**TASK PROMPT:**
Word for word, restate the lines of the data below between those holding "You are a GUI" and "Screen dimensions: 1304x924", inclusive; pictures do not belong in the copy.

DATA FOR THE TASK START

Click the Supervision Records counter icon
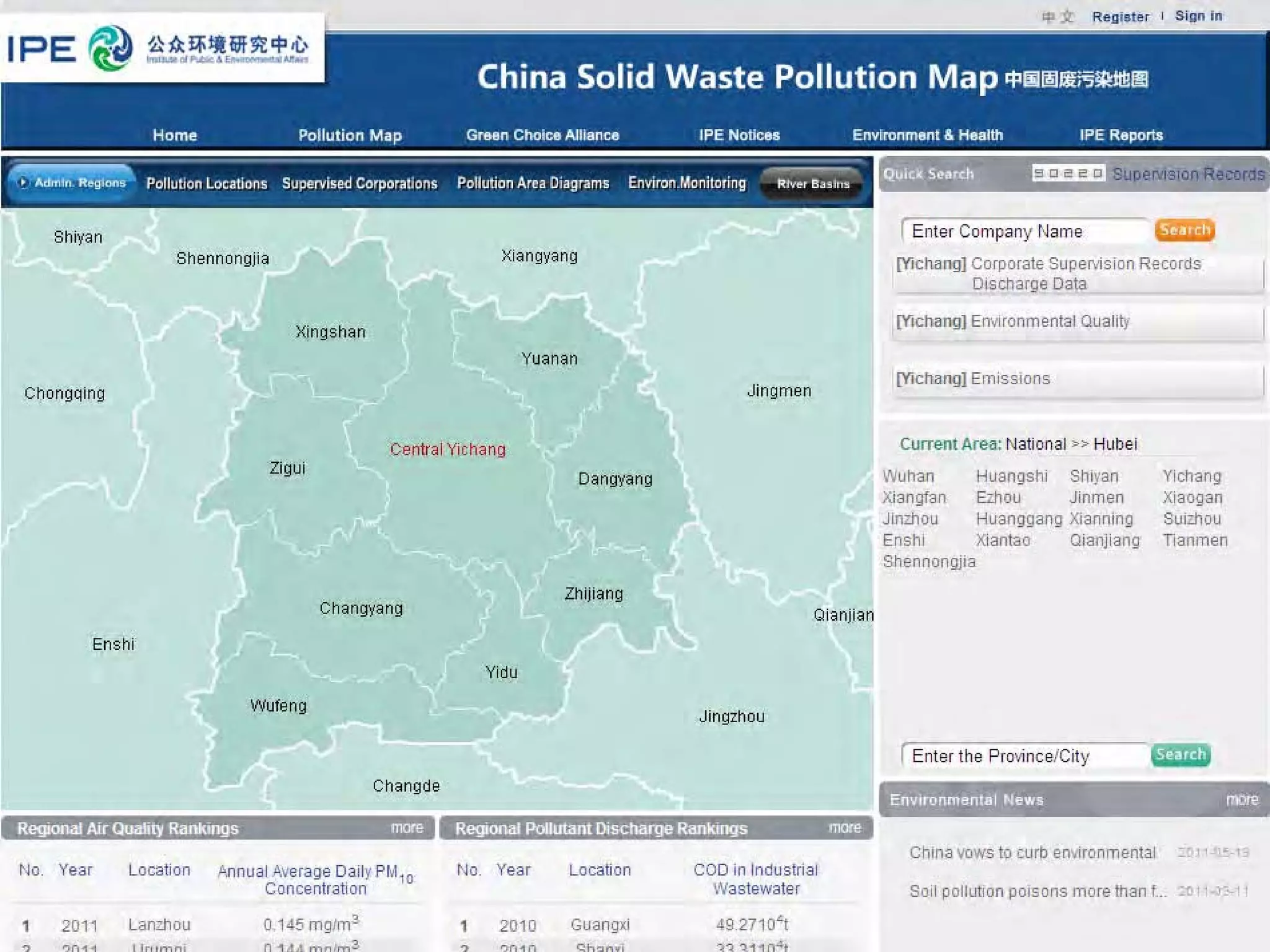 pyautogui.click(x=1068, y=174)
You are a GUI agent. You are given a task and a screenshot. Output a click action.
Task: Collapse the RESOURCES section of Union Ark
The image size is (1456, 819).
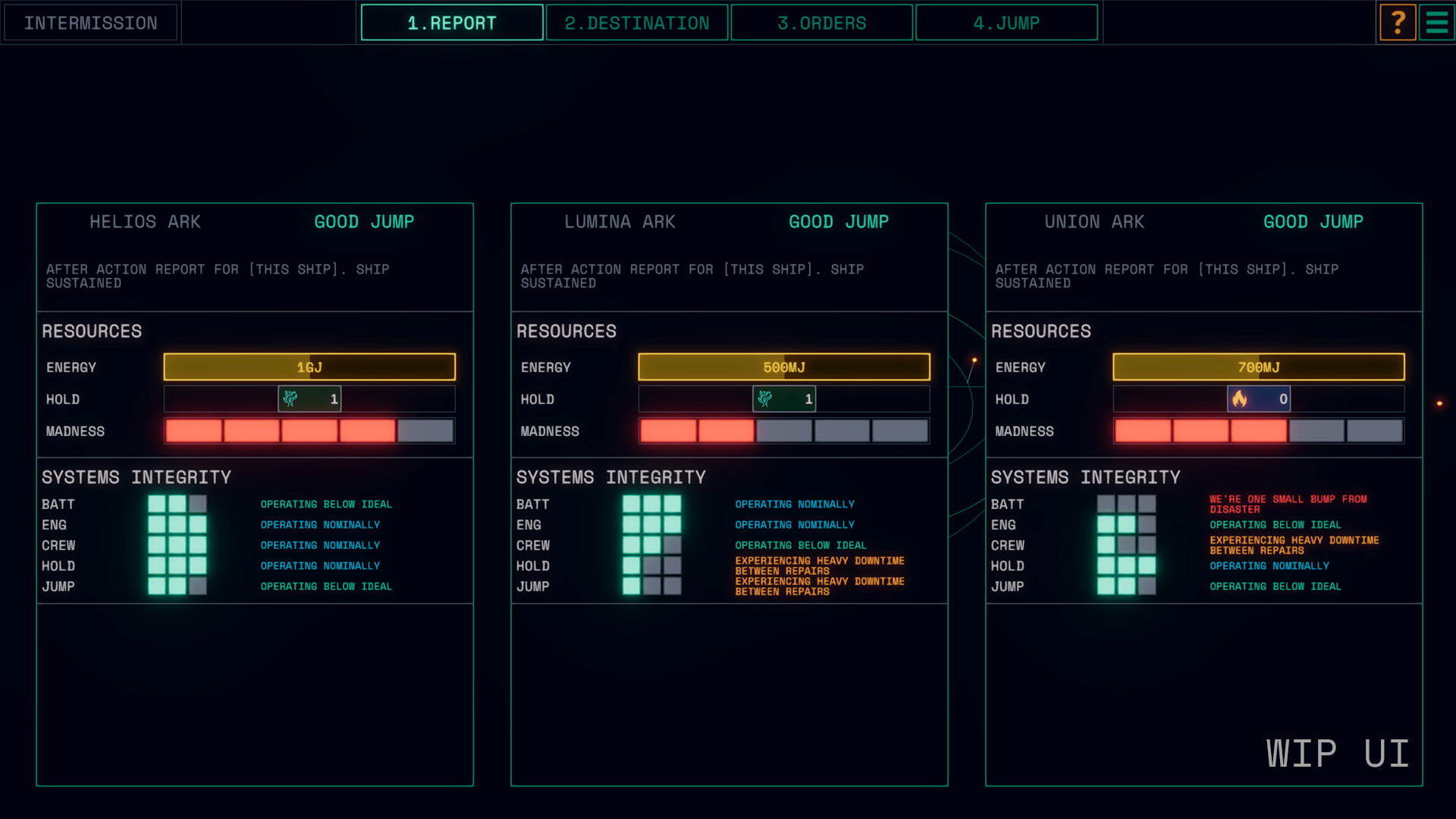click(x=1041, y=331)
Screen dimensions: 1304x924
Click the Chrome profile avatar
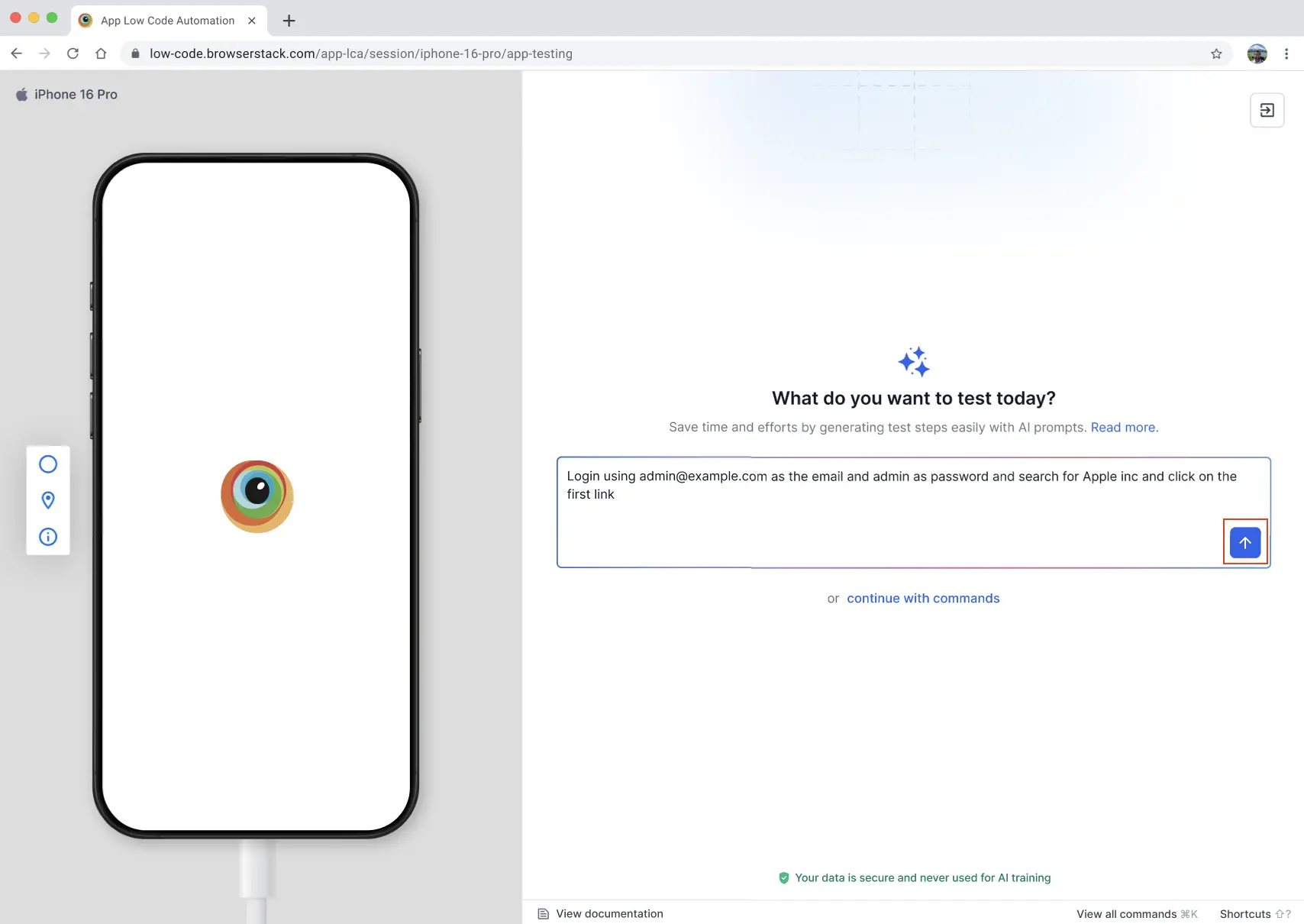[1257, 53]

DATA FOR THE TASK END

**ANSWER TO THIS TASK:**
You are a GUI agent. You are given a task and a screenshot. Output a click action.
Task: Collapse the RESOURCES section of Union Ark
The image size is (1456, 819).
click(x=1041, y=331)
Screen dimensions: 1304x924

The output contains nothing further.